The Swatch Group, one of the world’s largest watchmakers, has denied published allegations by two former employees that it evaded millions of dollars in taxes. The claims were detailed Aug. 13 in articles in the Wall Street Journal’s European edition and in the Financial Times. The watch company says the charges arise from an “employment dispute” with the former staffers, but it launched its own investigation of the allegations.

The press reports say Joseph Erde and Mathieu Phanthala—identified by Swatch Group as regional financial controllers, one in Hong Kong and the other in Singapore—filed their complaint June 25 with the U.S. Department of Labor. It charged Swatch Group with discriminatory employment practices under the Sarbanes-Oxley Act (the U.S. law protecting workers who report corporate wrongdoing).

The complaint allegedly says the watch company used its Asian subsidiary to evade $180 million in taxes and import duties in several countries, including over $1 million from the United States, through “transfer pricing”—adjusting prices charged to various subsidiaries to shift profits from high-tax countries to those with low taxes.
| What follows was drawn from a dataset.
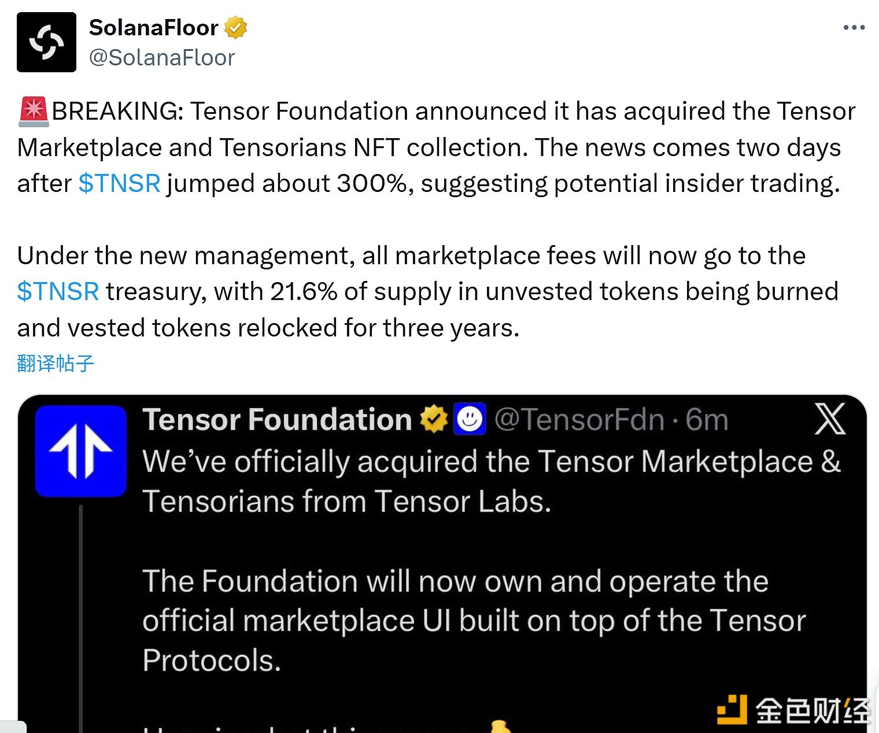
Task: Click the Tensor Foundation blue arrows avatar
Action: (80, 451)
According to the complaint, says the WSJ, after the two complained about the practice, Swatch Group’s senior management in April supposedly tried to cover up the alleged tax evasion. The pair claim they were subjected to “harassment” due to their allegations; both have since left the company.
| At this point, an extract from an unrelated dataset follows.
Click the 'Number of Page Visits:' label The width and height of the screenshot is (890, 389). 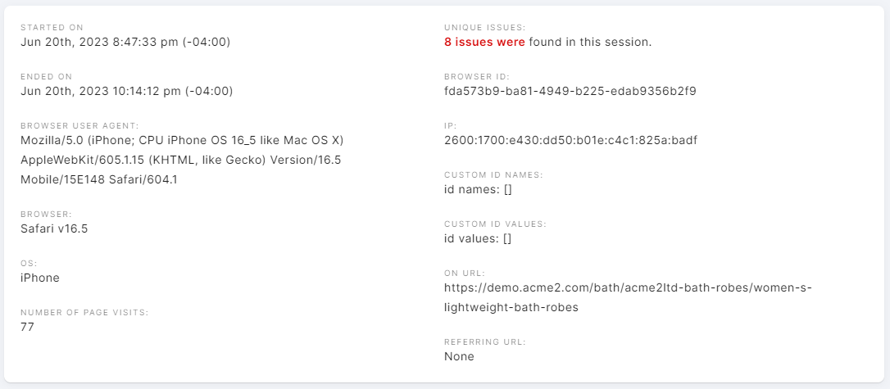(84, 313)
The men told the WSJ they filed the complaint in the United States because Swatch Group does “substantial business” here and its stock is traded over the counter here. A Labor Department official told WSJ that the “employee-protection aspect of the complaint” is being investigated, “but not the fraud.”

Swatch Group contends the complaint isn’t covered by Sarbanes-Oxley because its stock isn’t listed on any U.S. exchange and the men never worked for the company in America. It also says that what’s really at issue is “a pure employment dispute” between the company and the two men—one of whom, it claims, wanted a higher severance pay than agreed in his contract. The case went to the Department of Labor, it says, when Swatch Group refused to make a settlement.

Even so, the company says it “takes the allegations very seriously” and that its top management ordered an internal investigation. The preliminary results “confirmed that Swatch Group did not violate laws,” it says, adding that it is “the strict policy of Swatch Group to vigorously respect all national and international laws, including tax laws.”

Still, the company said it’s “normal practice for every company to structure its business in such a way as to pay all due taxes without exception, but not more than required by the law, and always within the rules given by existing laws and regulations.”

As for transfer price policy, that’s “a very complex matter” affected by a variety of international economic and business situations, Swatch says in its reposne. Still, it notes, “none of the Swatch Group companies are calculating transfer prices just for tax purposes, but with a view to harmonizing the international price structure for the consumer and to avoid the very harmful parallel market which causes great damage and far more costs than taxes.”

Reports of the complaint and Swatch Group’s response came on Aug. 13—ironically, the opening day the 2004 Olympics, for which Swatch is the high-profile official timekeeper—and caused the watchmaker’s stock to drop slightly.

Swatch Group’s annual sales top $3 billion. It posted a profit of $393 million in 2003. The company, headquartered in Biel, Switzerland, owns 17 watch brands, ranging from popular-priced to luxury (including Swatch, Omega, Tissot, Longines, Blancpain, and Breguet), a private label watchmaker, and ETA, one of the world’s major producers of watch movements.